Sunday, August 29, 2010
I was having one of those bad mornings a number of years ago... thinking about bills to pay, dishes to do, clients to see and I HAD to take our son to school... generally telling myself that I was soooo burdened and victimized in my life...
All the things I HAD TO DO!!!!!
Coincidently my brother called in the midst of the building turmoil in my mind... "Hi, how's it goin?" he said. Well, I let into him about ALL the "problems" and "burdens" I was experiencing, including having to drive my son to school...
My life change in that moment... I do get to, I don't HAVE TO... I choose to...
No matter what excuses or justifications I use to explain or experience my self-victimization, I am choosing in that moment. Not because I neccessarily want to but because I am asleep in my own dream of struggle and conflict and am busy gathering evidence to make it all seem real and justified. Why would I choose to think that doing something I actually enjoyed and would certainly miss when I couldn't do it, would be a burden? (It was certainly bitter-sweet when he got his first car and was driving himself to school! like teaching your child to ty his own shoes, knowing that you won't be able to after he learns...)
Leland Clipperton, H.S.C.
I am often asked about the use and belief structure regarding pharmaceutical medications for depression and/or anxiety.
The litmus test I include in my questioning cover many areas... the first of which is physiological.
What is your medical/family history? Has there been or is there evidence of depression or anxiety in other family members? i.e. siblings, parents, aunts, uncles, grandparents...
If you are dealing with an organic/genetic issue then it may be that you have already been trying many different ways to manage the "problem" and yet still struggle. You may have read "solutions" on the internet, in books... talked to others suffering, or with therapists or counsellors... still with no desired outcome.
This suggests that the "solution" is not to be found in additional information or the "right" therapist. It may be that medication may be helpful and the idea should be explored with your physician or naturopath to help re-balance the genetic issues so that therapy will be more effective.
Try the differing perspective that the issues you are dealing with may have an organic or physiological component and is not part of who you really are, it is not your identity, although I know many of my clients initially identify with it in this way. i.e. I'm a depressed or anxious person as opposed to a person with depression or anxiety.
Medication is not "the answer", it is not a happy pill, it will not do the therapeutic work required on its own, however, it can be the additional alteration required. I suggest that you work with a therapist first to help you identify and begin to address the obvious concerns. If you find that you are not able to create the appropriate changes, it may be an indication that medication will help.
If you have questions, speak with your doctor or therapist or you may write me.
Leland Clipperton, H.S.C.
Sunday, August 1, 2010
It's also curious that what we hold as important seems to fluctuate over time or is dependant on a particular situation.
We are constantly receiving feedback from the world... providing us with information which may prove valuable to become aware of and understand differently, especially when the information is upsetting or we attempt to avoid it! It doesn't fit with our belief structure or it does and we are minimizing or denying the information.
Our sensitivity to a specific piece of information is the key to whether we may need to pay attention to it or not...
In fact, doesn't it make sense that if something doesn't bother us, we really wouldn't notice it the same anyway? It doesn't feel disturbing or offensive or attacking... it's just information.

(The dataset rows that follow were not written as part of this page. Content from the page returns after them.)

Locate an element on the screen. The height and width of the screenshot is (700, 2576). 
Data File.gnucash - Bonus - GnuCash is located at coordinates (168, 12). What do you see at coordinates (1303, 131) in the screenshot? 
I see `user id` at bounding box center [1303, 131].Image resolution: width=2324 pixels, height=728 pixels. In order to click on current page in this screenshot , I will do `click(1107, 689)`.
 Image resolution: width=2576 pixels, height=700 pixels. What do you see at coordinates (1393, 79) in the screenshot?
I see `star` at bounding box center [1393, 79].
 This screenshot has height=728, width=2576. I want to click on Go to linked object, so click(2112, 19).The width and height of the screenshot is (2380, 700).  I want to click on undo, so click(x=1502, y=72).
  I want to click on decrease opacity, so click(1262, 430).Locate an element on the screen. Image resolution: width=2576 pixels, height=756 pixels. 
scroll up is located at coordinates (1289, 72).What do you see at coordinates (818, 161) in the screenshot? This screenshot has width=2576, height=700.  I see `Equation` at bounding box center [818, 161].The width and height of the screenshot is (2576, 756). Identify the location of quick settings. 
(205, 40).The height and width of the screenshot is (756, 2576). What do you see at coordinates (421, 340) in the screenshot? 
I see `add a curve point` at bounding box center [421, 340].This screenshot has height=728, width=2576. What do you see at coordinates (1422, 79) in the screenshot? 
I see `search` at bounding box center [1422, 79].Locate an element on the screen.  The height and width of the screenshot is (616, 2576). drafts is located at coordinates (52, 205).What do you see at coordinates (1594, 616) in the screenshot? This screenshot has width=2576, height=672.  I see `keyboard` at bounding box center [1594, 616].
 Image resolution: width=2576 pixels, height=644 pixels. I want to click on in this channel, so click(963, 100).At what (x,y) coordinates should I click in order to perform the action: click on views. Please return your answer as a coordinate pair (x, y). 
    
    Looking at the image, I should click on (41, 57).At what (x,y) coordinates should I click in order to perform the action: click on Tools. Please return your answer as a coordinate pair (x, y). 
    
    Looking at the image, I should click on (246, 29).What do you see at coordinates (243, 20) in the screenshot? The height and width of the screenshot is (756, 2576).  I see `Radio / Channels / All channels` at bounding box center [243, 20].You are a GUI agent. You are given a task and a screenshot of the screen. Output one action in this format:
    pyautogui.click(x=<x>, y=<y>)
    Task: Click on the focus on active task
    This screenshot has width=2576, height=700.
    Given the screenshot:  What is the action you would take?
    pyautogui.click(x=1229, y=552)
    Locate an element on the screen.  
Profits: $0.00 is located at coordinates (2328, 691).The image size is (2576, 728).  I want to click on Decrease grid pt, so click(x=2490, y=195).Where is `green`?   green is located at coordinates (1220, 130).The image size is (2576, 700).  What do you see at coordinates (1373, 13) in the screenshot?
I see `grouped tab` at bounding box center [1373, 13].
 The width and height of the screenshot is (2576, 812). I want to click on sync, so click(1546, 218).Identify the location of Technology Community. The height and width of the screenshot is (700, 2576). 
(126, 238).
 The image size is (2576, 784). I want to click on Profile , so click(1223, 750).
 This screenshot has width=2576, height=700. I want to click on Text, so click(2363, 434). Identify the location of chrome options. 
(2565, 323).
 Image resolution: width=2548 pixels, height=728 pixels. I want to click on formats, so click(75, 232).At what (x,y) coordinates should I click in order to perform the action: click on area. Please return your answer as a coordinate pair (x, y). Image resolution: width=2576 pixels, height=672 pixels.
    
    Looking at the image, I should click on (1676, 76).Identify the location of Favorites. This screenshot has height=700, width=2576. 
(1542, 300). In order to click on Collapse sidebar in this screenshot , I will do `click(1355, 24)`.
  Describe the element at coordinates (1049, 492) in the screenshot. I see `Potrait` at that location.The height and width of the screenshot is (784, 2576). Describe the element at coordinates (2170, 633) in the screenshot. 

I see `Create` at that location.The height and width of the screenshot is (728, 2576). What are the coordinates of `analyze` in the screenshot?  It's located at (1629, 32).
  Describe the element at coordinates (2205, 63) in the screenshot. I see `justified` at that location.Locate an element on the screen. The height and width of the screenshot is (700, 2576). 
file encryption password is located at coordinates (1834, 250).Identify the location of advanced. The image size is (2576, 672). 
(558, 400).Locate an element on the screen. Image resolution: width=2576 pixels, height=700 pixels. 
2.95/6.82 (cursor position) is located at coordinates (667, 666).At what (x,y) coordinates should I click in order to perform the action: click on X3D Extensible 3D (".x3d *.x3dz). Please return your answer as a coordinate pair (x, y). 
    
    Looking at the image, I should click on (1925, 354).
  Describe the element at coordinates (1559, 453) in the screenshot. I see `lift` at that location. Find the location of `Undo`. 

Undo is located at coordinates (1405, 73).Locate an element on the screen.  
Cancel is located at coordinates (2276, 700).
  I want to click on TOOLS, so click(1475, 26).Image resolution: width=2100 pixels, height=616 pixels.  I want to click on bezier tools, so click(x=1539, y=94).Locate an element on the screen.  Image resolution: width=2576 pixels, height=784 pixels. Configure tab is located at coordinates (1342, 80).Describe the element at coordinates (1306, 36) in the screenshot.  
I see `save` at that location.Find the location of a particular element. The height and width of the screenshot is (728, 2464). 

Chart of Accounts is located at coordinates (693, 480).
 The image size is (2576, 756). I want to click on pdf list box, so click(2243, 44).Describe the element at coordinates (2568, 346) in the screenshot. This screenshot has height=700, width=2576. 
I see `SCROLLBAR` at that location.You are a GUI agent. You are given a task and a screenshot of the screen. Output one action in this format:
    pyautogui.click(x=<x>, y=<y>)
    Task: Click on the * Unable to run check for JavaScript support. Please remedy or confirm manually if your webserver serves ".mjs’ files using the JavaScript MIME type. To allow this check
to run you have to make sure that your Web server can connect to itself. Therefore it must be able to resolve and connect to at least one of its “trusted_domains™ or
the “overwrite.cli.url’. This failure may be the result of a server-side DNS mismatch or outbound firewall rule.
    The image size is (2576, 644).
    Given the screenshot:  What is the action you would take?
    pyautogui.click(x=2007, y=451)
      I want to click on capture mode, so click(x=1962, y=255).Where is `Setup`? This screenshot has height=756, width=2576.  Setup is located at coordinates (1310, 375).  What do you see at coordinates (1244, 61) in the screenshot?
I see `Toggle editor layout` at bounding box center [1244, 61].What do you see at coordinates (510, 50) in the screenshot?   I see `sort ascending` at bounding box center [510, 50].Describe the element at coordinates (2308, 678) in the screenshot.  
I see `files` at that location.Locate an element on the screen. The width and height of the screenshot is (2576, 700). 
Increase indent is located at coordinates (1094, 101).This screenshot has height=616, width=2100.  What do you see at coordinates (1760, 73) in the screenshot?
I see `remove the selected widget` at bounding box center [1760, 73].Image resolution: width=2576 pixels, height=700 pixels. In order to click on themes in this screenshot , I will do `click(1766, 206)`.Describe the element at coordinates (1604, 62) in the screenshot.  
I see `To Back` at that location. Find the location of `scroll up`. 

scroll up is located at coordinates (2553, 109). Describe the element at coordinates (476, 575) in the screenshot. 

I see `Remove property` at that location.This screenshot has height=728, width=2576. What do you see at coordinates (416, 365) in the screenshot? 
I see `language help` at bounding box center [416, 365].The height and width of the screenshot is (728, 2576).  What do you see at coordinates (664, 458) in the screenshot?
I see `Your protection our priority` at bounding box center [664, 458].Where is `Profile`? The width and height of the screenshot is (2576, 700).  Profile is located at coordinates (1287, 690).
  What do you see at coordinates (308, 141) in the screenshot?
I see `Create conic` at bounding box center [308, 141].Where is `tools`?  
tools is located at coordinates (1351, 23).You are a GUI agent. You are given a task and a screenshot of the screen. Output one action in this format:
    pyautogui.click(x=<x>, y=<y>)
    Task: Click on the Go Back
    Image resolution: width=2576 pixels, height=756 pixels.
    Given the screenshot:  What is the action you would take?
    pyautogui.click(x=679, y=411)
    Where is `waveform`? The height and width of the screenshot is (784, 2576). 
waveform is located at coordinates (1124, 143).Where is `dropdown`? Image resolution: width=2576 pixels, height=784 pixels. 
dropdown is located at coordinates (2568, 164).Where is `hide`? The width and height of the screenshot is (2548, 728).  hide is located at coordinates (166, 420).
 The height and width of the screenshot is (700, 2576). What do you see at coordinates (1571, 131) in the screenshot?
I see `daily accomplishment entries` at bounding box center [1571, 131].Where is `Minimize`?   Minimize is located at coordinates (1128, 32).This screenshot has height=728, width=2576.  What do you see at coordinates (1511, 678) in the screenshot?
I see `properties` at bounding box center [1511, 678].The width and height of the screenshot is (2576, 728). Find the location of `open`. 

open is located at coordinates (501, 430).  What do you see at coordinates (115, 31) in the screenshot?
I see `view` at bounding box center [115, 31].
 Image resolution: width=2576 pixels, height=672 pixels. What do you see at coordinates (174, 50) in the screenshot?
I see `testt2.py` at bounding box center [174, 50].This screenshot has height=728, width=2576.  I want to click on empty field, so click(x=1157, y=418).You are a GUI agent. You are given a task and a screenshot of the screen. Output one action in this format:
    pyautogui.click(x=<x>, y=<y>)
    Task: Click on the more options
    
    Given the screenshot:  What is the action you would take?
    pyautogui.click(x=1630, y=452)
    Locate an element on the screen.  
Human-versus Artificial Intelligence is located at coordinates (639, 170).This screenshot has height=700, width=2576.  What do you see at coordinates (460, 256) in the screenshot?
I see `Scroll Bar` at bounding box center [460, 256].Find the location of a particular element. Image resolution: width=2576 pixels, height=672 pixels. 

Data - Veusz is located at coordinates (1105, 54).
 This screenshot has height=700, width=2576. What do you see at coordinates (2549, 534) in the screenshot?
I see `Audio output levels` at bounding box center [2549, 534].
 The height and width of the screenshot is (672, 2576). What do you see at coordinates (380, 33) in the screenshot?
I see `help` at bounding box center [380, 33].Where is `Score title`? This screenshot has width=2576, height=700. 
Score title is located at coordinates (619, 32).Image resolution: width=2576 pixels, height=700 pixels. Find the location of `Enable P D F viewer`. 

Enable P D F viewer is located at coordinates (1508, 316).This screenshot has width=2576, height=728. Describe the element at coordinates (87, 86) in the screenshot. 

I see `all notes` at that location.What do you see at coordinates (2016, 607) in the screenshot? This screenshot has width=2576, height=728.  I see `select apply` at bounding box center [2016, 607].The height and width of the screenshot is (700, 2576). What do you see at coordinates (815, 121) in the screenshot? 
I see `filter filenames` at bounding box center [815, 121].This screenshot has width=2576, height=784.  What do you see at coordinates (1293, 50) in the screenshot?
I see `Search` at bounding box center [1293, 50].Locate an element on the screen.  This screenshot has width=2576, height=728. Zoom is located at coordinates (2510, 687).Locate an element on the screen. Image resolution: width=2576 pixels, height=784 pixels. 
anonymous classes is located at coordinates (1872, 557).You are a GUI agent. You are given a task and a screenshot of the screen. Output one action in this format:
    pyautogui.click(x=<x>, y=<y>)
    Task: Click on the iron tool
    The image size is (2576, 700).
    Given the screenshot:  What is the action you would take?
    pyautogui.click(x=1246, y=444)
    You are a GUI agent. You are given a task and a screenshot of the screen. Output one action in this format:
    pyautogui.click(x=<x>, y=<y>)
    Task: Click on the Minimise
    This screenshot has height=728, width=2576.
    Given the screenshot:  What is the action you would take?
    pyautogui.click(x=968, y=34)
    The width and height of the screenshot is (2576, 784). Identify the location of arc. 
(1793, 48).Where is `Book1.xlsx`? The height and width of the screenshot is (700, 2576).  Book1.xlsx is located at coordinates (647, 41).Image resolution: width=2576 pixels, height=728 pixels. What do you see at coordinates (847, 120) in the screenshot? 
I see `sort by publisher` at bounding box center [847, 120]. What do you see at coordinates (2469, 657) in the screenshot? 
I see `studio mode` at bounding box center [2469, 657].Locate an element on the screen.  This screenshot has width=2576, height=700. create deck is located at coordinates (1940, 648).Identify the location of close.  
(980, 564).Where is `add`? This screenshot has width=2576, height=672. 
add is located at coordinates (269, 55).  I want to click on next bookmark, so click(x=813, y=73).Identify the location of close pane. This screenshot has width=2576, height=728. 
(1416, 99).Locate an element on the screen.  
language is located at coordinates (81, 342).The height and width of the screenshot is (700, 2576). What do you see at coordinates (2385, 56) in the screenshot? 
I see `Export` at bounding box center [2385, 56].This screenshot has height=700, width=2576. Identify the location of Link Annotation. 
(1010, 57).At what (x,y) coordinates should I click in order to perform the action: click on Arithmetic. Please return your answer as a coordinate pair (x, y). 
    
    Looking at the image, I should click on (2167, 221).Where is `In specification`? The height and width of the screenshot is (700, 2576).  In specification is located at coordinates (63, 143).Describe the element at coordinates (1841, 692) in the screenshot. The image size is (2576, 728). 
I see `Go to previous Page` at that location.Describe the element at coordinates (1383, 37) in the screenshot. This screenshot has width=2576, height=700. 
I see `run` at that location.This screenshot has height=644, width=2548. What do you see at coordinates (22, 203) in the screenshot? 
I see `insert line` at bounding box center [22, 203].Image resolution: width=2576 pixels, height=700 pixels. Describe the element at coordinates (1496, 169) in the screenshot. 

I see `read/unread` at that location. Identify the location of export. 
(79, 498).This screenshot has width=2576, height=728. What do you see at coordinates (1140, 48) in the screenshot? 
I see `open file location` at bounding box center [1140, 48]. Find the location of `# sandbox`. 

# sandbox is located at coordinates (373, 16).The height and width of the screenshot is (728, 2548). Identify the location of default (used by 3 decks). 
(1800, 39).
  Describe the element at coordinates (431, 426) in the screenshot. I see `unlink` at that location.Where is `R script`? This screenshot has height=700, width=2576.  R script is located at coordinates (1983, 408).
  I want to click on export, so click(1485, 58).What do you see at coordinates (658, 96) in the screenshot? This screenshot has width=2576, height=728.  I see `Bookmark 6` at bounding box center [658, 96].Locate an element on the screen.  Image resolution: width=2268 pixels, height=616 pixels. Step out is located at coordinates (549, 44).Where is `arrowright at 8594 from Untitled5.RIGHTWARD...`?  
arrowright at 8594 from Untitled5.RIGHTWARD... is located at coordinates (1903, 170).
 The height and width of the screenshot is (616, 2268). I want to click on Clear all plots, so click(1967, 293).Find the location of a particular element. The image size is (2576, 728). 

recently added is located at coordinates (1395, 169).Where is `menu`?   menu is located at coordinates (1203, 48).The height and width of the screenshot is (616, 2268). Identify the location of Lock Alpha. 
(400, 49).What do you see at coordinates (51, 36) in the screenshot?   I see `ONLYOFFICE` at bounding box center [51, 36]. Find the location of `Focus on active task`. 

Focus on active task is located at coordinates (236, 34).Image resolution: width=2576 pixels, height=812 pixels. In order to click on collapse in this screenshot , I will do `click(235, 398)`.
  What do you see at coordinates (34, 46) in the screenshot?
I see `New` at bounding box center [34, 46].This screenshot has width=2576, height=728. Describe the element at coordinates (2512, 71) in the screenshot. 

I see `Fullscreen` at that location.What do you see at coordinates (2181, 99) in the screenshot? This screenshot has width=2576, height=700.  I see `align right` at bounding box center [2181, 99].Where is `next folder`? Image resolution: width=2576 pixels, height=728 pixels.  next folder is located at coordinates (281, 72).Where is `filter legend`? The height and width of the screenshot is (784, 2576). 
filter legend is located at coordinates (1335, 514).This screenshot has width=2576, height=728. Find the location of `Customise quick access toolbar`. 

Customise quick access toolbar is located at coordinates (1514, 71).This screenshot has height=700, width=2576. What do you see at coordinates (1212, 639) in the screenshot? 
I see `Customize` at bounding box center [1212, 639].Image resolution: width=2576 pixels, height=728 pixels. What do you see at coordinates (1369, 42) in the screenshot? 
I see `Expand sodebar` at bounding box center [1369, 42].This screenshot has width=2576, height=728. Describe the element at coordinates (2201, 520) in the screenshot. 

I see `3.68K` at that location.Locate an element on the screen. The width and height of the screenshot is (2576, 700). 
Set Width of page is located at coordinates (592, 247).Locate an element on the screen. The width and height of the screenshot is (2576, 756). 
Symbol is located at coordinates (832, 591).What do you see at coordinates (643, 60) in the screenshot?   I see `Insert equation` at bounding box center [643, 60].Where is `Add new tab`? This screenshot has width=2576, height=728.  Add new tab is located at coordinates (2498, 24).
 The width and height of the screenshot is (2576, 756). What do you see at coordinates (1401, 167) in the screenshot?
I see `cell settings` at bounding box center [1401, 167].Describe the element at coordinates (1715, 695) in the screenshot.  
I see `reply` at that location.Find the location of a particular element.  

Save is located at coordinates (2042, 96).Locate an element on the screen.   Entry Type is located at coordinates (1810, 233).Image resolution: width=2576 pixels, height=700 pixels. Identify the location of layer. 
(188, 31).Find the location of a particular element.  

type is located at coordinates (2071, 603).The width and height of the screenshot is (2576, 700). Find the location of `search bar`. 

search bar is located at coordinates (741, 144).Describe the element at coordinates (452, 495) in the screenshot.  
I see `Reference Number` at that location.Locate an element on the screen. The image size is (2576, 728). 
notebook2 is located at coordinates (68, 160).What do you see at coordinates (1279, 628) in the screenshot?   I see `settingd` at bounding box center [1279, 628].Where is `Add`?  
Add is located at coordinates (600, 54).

Now, let's say you hear the same comment from someone close to you... and the *!#% hits the fan! You feel offended, attacked, defensive... why? What's the difference?
All I'm suggesting that if we want to grow, we need to look at our resistance to our "sensitivities" and the possible reasons why those exist. They may lead us to why we consider some things important and not others.... Our sensitivities are there for a reason. Let's make use of them to help us create the positive changes we really want.